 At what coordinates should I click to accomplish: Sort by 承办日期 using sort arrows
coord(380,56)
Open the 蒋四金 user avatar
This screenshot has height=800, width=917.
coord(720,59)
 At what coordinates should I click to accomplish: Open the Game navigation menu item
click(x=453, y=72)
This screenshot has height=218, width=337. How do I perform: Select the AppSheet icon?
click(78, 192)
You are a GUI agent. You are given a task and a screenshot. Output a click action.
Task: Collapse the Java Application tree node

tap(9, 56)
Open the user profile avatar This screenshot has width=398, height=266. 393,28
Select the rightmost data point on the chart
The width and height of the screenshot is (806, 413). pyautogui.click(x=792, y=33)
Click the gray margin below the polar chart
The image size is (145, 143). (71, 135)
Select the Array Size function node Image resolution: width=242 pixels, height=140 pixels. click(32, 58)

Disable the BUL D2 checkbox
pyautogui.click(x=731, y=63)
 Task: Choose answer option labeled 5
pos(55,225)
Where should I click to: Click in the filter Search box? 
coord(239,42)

- **Assignment**
For the word "avatar", count how many lines of the entries contain it; give the number and nothing more.

- **Task result**
2